The Binding of Isaac: Rebirth (20 181)
Co tu dużo mówić… Gdy w produkcji, która debiutowała przed dekadą, na serwerach w jednym momencie przebywa ponad 20 tysięcy osób, to nie można o niej pisać inaczej, niż jak o gigantycznym sukcesie. Zresztą, sama marka cieszy się ogromną popularnością niemal cały czas, a twórcy nieustannie starają się rozwijać samo uniwersum.
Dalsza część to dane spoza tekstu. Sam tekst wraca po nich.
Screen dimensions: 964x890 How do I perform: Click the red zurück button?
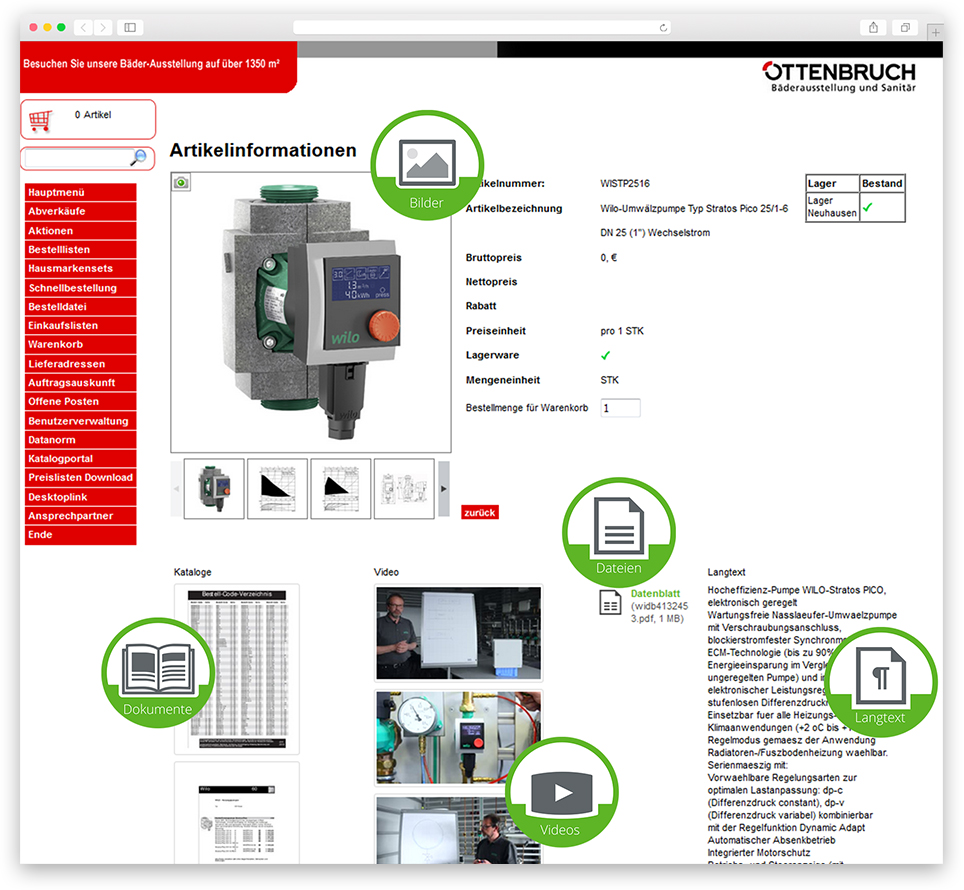tap(479, 512)
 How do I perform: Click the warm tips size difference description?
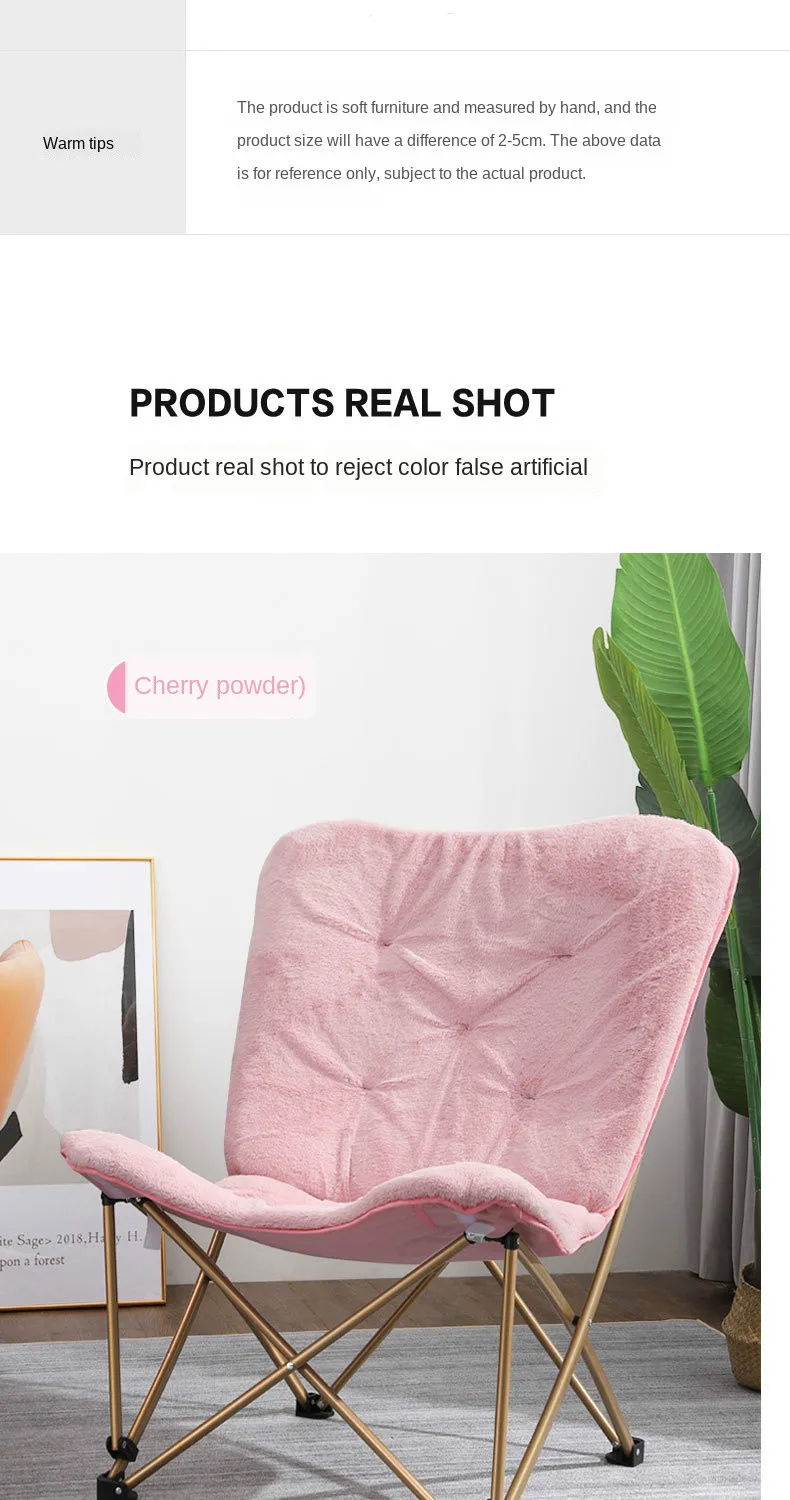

Banalne schematy, ale bardzo niebanalny pomysł.
Terraria (41 952)
I kolejna pozycja, która mimo swojej leciwości (debiut miał miejsce jeszcze w 2011 roku) może pochwalić się gigantyczną popularnością. Dla jednych “Minecraft w 2D”, a dla innych masa wspomnień z dzieciństwa, niemal niekończące się możliwości i po prostu kawał solidnej gry z piękną oprawą graficzną. Co więcej, obecnie produkcja jest do wyrwania za grosze, a dzięki modyfikacjom ciągle jest tam co robić!
Stardew Valley (116 885)
A na tronie… Czy ktoś jest zaskoczony? Stardew Valley już w momencie debiutu podbiło serca graczy na całym świecie, błyskawicznie zaskarbiając sobie sympatię największych fanów symulatorów farmy. Z czasem projekt nabierał kolorów, a Eric Barone, który tworzył grę w pojedynkę, nieprzerwanie dorzucał nowe elementy. Dziś, z finalną aktualizacją za nami, mamy przed sobą ogromny projekt na setki godzin.